### [Your task]
The answer must be one number: how many lines below contain the word "Open".

——

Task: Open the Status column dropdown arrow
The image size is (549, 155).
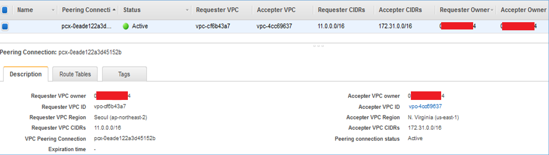Action: [x=188, y=10]
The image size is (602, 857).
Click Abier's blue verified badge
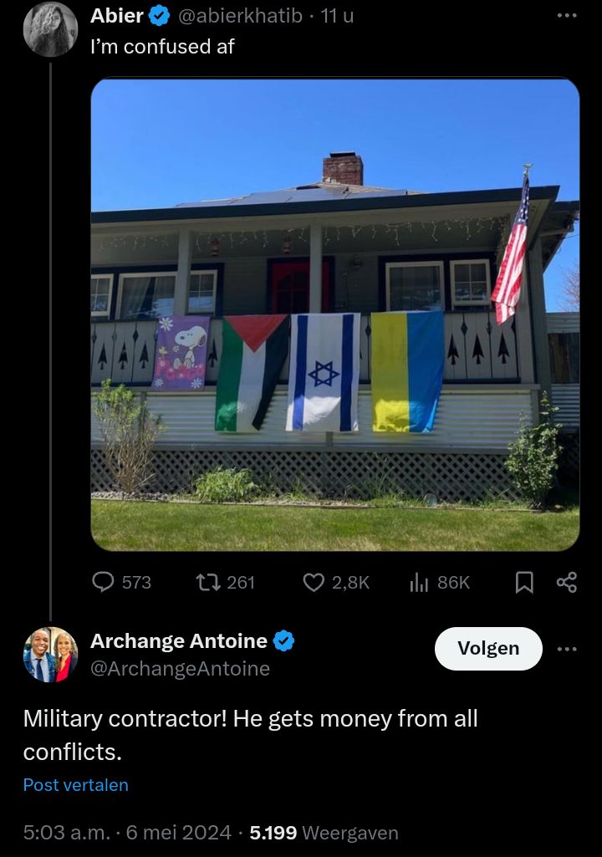(x=159, y=16)
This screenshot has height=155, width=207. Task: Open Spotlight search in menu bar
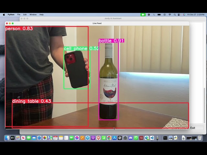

——

### [Reply]
2